Beim HMO- und Hausarztmodell ist die jeweilige Praxis erste Anlaufstelle, bei Telmed muss man immer erst das Zentrum für Telemedizin (nicht Fernbehandlung!!) kontaktieren, bei Premed-24 wäre dies Medi24. Erst wenn die entscheiden, dass Sie tatsächlich einen Arzt brauchen, können Sie einen Termin buchen.


Freie Arztwahl gäbe es sowieso nicht, sagt mir die MPA an der Réception. Spezialisten würden Patienten meist nur noch nach Überweisung durch den Hausarzt nehmen. Die meisten Probleme könne letzterer nämlich bestens selbständig lösen, das spare Kosten!

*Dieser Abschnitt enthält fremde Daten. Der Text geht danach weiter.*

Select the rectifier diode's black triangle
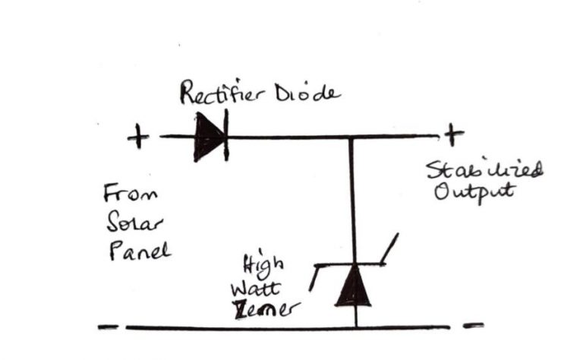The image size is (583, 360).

Frage: wohin fliessen die Milliarden, welche wir alle jährlich an Prämien ausrichten und dazu solidarisch die von der Pharmafia angeregten, überteuerten und teilweise sinnlosen Behandlungen mittragen?


Vermutlich gibt es demnächst Dr. App, den ersten und unvergleichlichen digitalen Hausarzt im Taschenformat. Konsultationen werden dann nur noch vergeben, wenn man Sozialkreditsystem-konformes Verhalten gezeigt und genügend Punkte zur Verfügung hat.